Islamabad, Pakistan – An execution date has been set for a Pakistani convicted as a juvenile, following nine days of police torture, despite a new investigation by human rights charity Reprieve revealing that the Government has covered up a wide range of key evidence relating to his age.
The execution warrant – a so-called ‘black warrant’ – was issued to lawyers for Shafqat Hussain this morning and set a date of June 9th.This is despite a significant number of inconsistencies and errors in Government statements regarding the case, which have yet to be resolved – including an admission by the Interior Minister himself that the jail’s doctor and jail authorities contradicted one another on Shafqat’s age.
Shafqat’s case came to prominence after evidence emerged showing he was sentenced to death when he was under 18, and that he was tortured into ‘confessing’ to carrying out a kidnap – both of which are in violation of both Pakistani and international law. The Pakistani Government has contested this strongly in the media, accusing those raising Shafqat’s mistreatment as seeking to “undermine” the country’s justice system and even threatening them with criminal proceedings.[i]

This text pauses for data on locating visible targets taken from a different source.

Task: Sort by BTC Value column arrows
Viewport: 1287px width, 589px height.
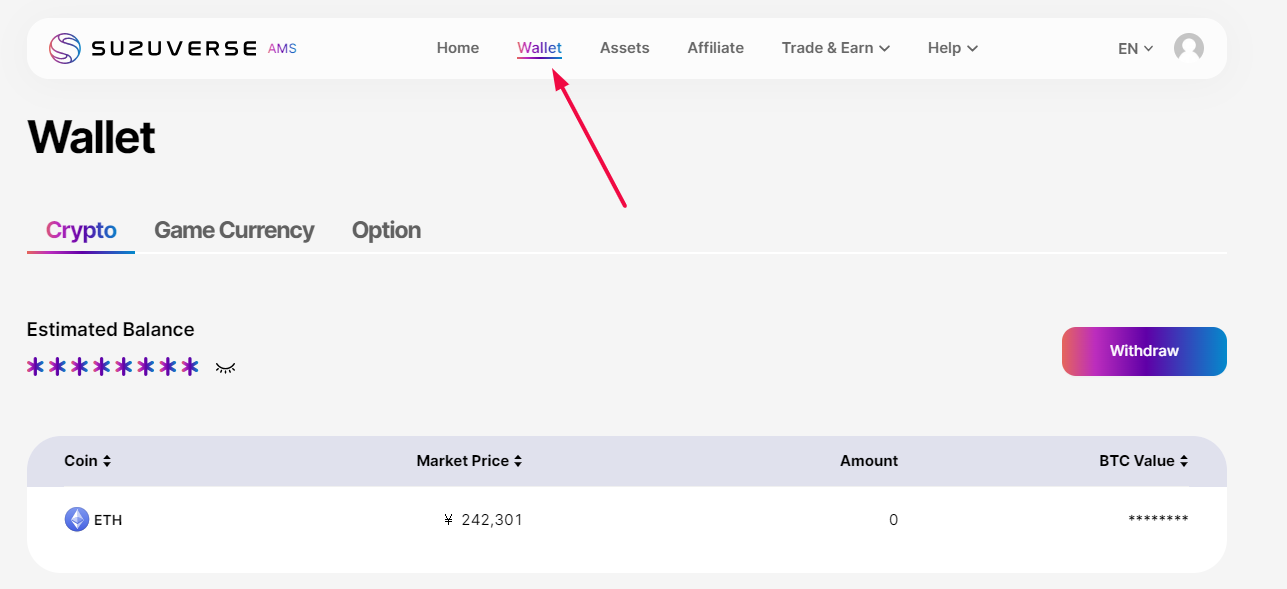Action: 1184,461
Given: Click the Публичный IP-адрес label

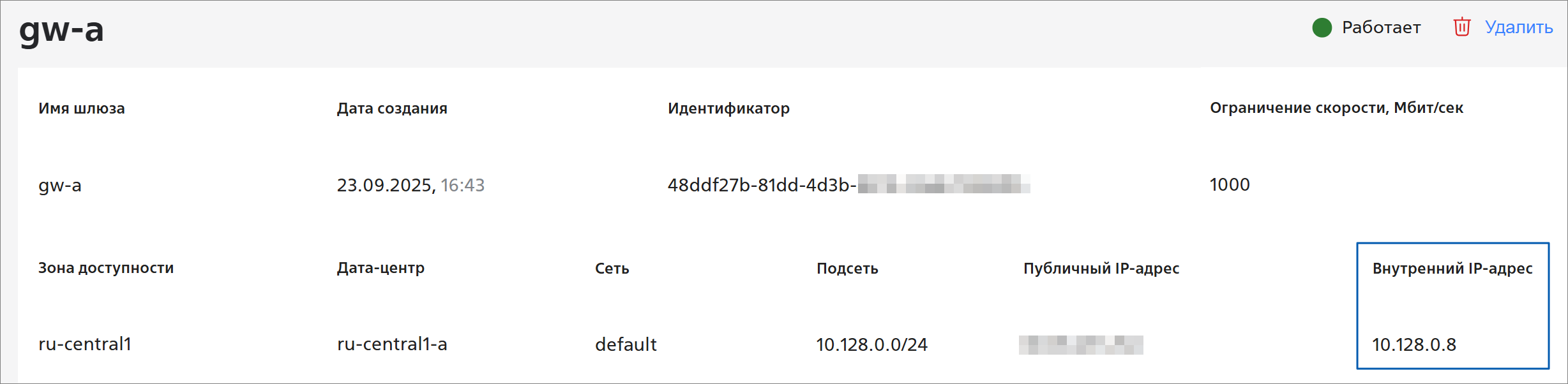Looking at the screenshot, I should (x=1101, y=269).
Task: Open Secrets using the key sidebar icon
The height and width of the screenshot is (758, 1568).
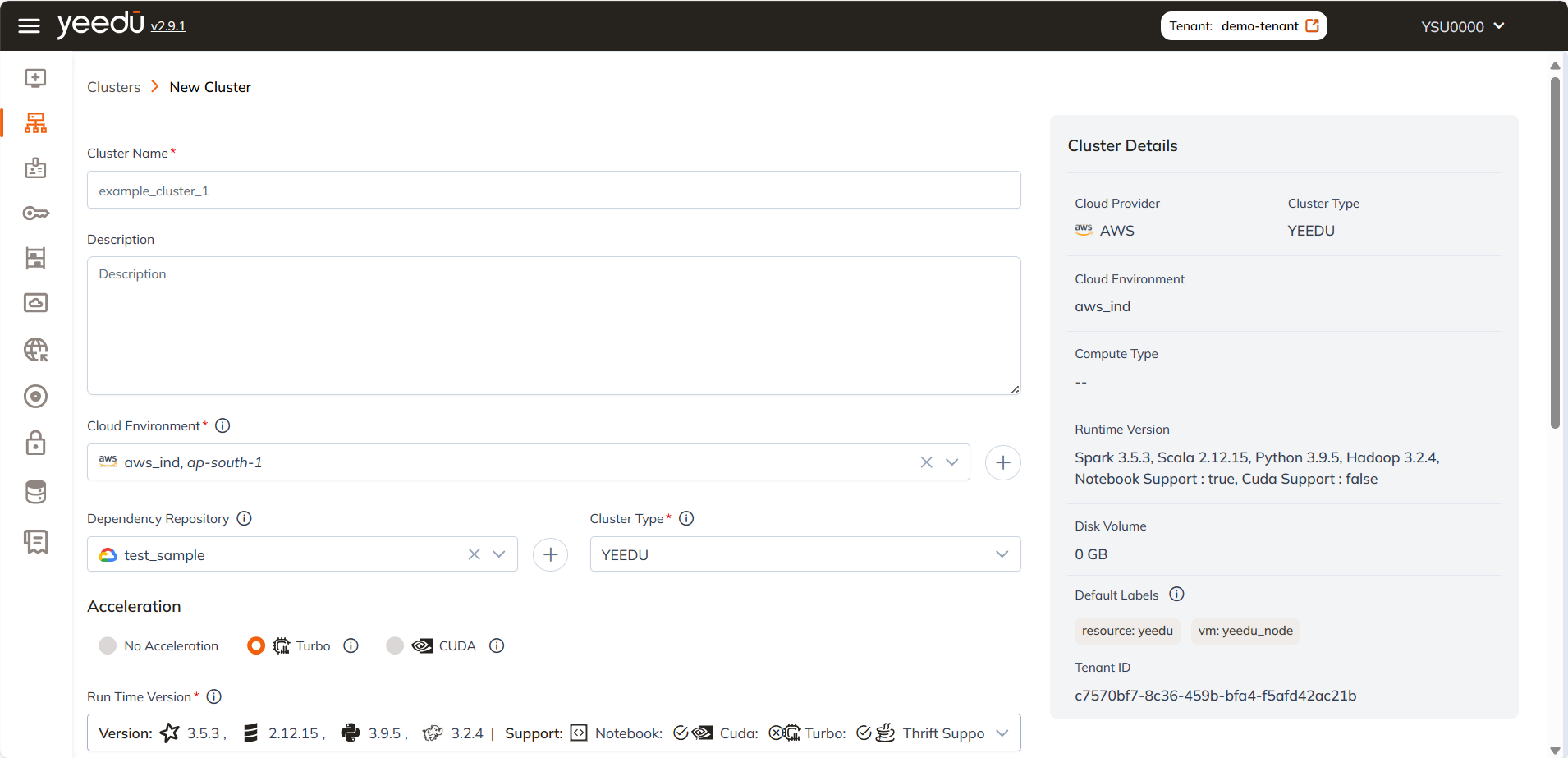Action: point(35,213)
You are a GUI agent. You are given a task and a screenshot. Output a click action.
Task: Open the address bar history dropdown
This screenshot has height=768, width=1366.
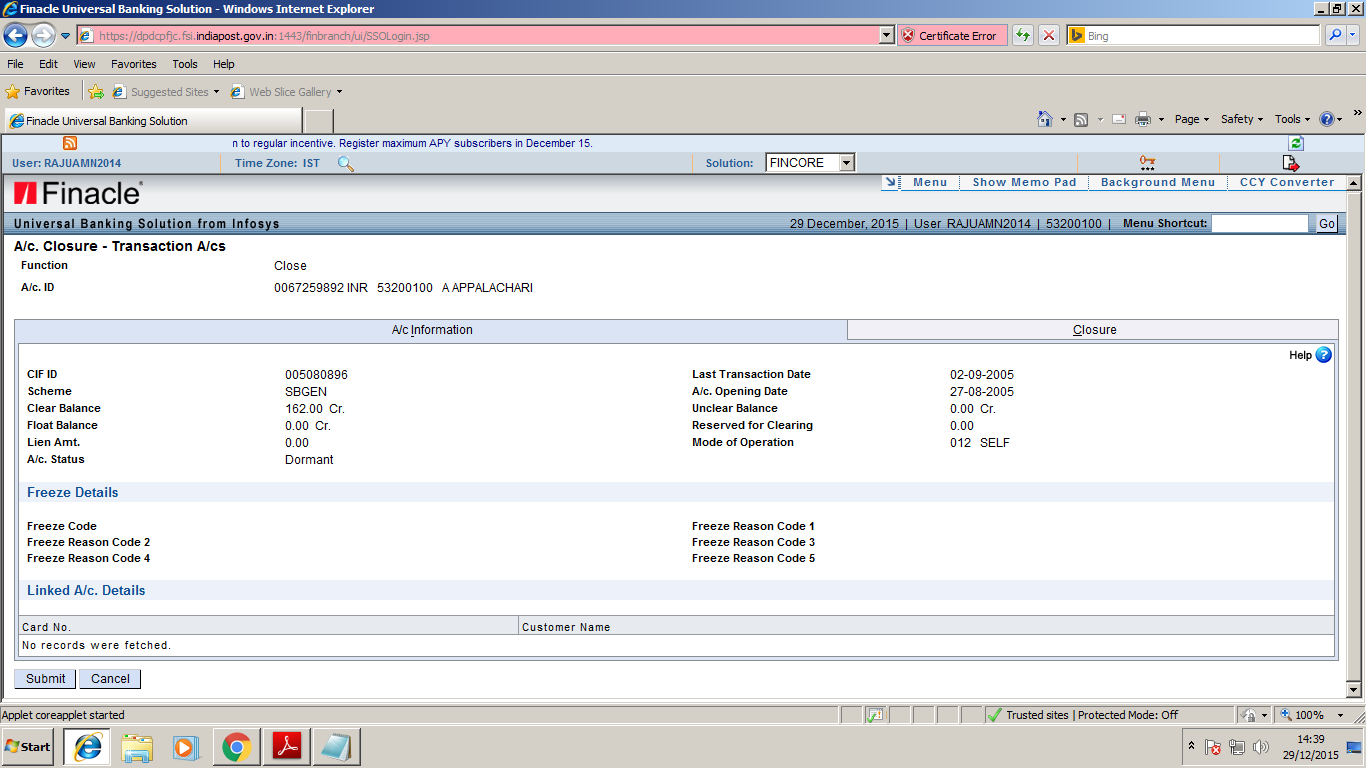(x=884, y=35)
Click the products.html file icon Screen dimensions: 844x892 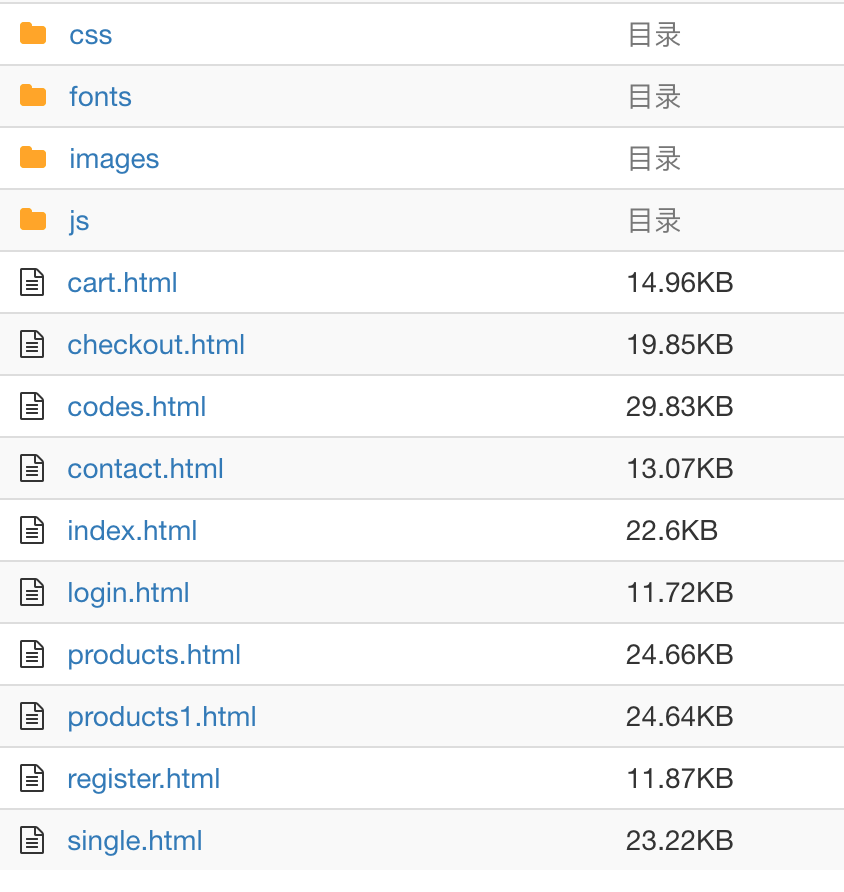[33, 655]
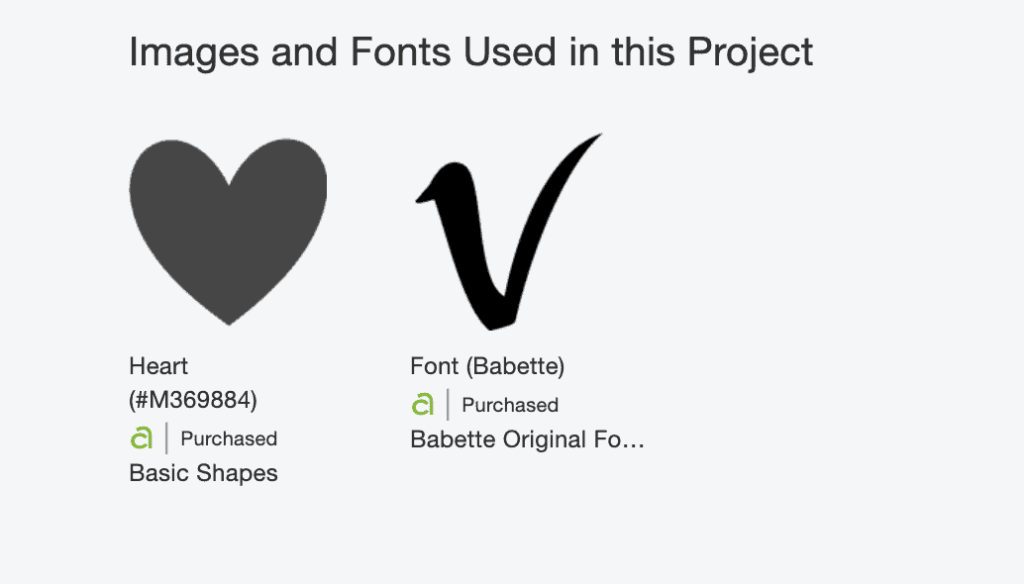Click the green Cricut Access icon under Heart
This screenshot has height=584, width=1024.
[141, 438]
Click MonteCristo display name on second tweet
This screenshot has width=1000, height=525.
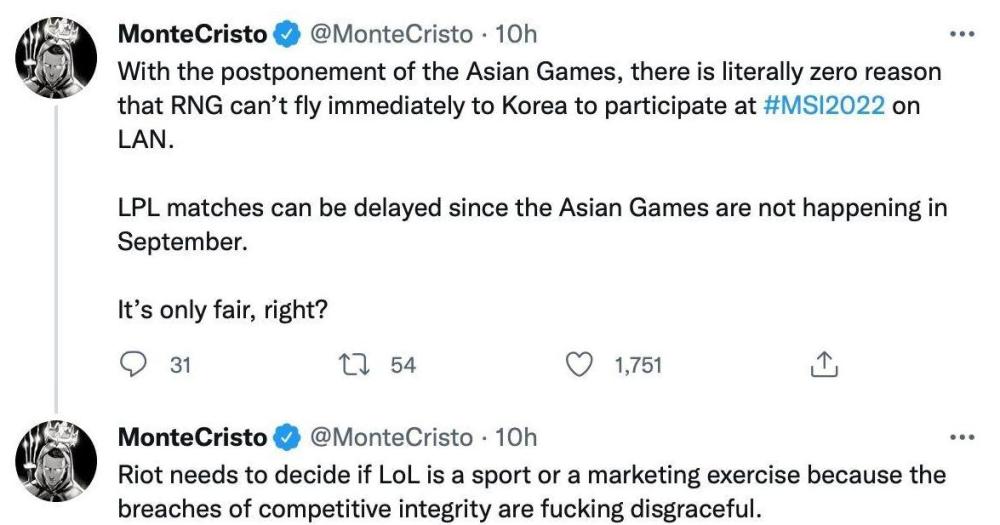coord(193,437)
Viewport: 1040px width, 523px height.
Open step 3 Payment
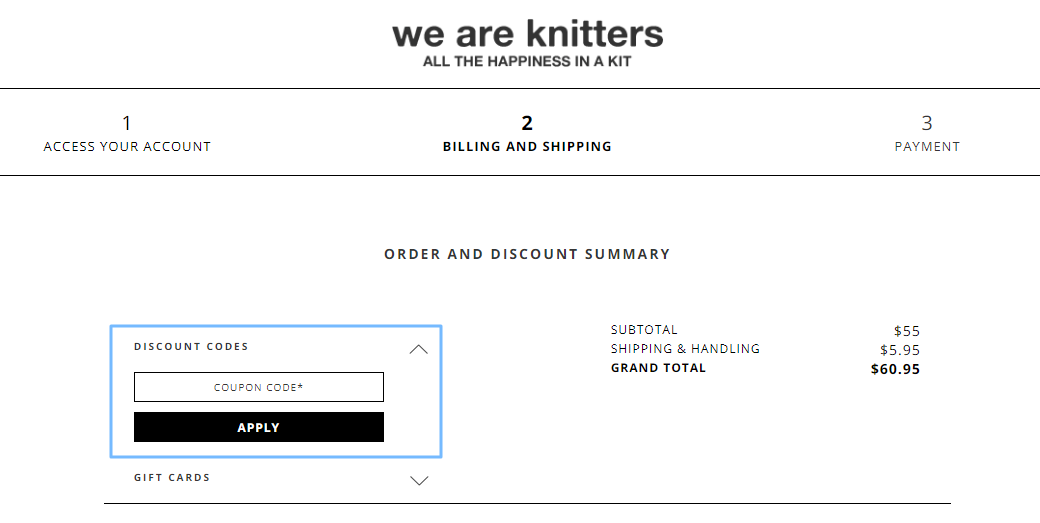pyautogui.click(x=927, y=133)
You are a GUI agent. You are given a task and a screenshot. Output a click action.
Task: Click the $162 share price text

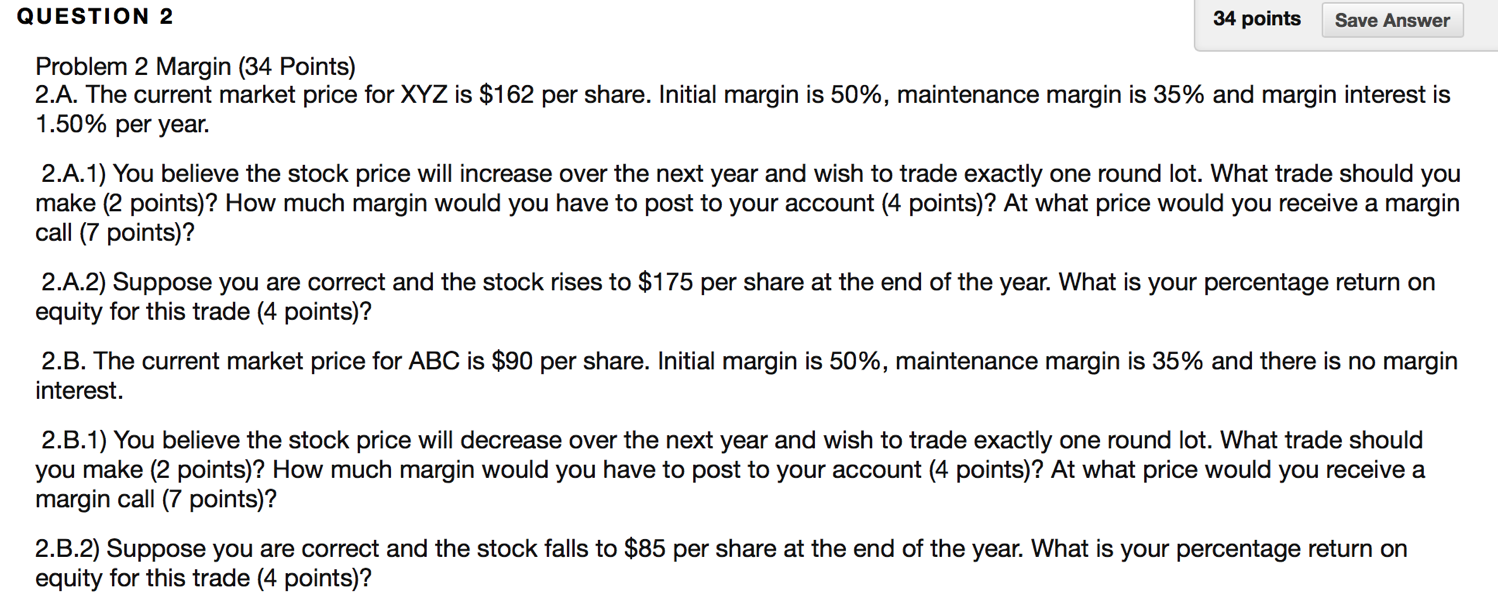click(508, 96)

The only inquiry undertaken into Shafqat’s age has been by Pakistan’s Federal Investigation Authority (FIA) – an organisation which the Interior Minister said earlier this month requires a “clean-up operation…to weed out corrupt elements.”[ii]
Among the irregularities uncovered by Reprieve are:
The Pakistani Government has taken control of a number of key pieces of evidence, which it has since refused to either publish or share with Shafqat’s legal team, including:
- Shafqat’s school record: this is believed to contain evidence supporting his being a juvenile at the time of the alleged offence. It was taken from the school by FIA investigators who have since refused to publish or release it.
- Statements by a number of people interviewed by the FIA inquiry, all of which have been withheld despite being referenced in the FIA report.
The inquiry into Shafqat’s age by Pakistan’s FIA has led to a number of concerns or criticisms, including:
- A statement by a Pakistani High Court judge that the inquiry was “prima facie illegal.”[iii]
- Questions over the FIA’s suitability to carry out an independent inquiry, not least due to statements by the responsible minister, Chaudhry Nisar, that it needs a “clean up” due to corruption.
- In an attempt to undermine claims of Shafqat’s juvenility, the FIA reported that there were first 10,887 and then 10,867 defendants tried as juveniles between 2004-2015 in Karachi. They added that there were “1,455 convicts treated as juveniles in Karachi” in 2004 (the year that Shafqat was convicted). These figures are contradicted by the Society for Protection of Children Rights in Pakistan, who cite figures from the Inspectorate General of Prisons Pakistan as showing they tried and convicted only 4,772 juvenile defendants in the entirety of Sindh Province from 2003-2013, and just 677 in 2004.[iv]
- The emergence of two very different FIA investigation documents, one provided to Shafqat’s legal team and the other to the media, both of which state at the outset that “the objective of the enquiry is not to determine the age of Shafqat Hussain” – directly contradicting Chaudhry Nisar’s claim that “The Inquiry that I have conducted was to verify [the] claim of age.”[v]
- A reliance on an “ocular analysis” of low-quality photos, purportedly of Shafqat, in order to determine his age – despite admitting that this is “not a scientific analysis.”
Pakistan’s Minister for the Interior, Chaudhry Nisar, has made a number of statements which undermine his Government’s version of events, including:
- An admission that the jail’s own doctor and the jail authorities had each recorded different ages for Shafqat.[vi]
- A claim that a DNA test could be used at present to settle Shafqat’s age at the time of the offence (this is not possible).[vii]
No attempt has been made by the Pakistani Government to investigate Shafqat’s credible allegations that he was tortured into ‘confessing’ to the crime for which he received a death sentence.
Maya Foa, Director of the death penalty at Reprieve said: “The Pakistan Government’s behaviour in this case has been nothing short of scandalous. They have covered up evidence which may show that Shafqat was a child when he was sentenced to death and produced hopelessly contradictory versions of events. Sentencing children to death violates both Pakistani and international law – you would therefore expect the Government to take steps to ensure it never happens. Instead, we have seen a phoney inquiry carried out by a hopelessly corrupt agency, which the authorities themselves admit was more a PR exercise than an attempt to get to the truth. If the Pakistani Government is serious about its commitment to justice, it would do well to look to its own failings and finally conduct a proper inquiry into whether it is about to execute someone convicted as a child after days of being tortured by police.”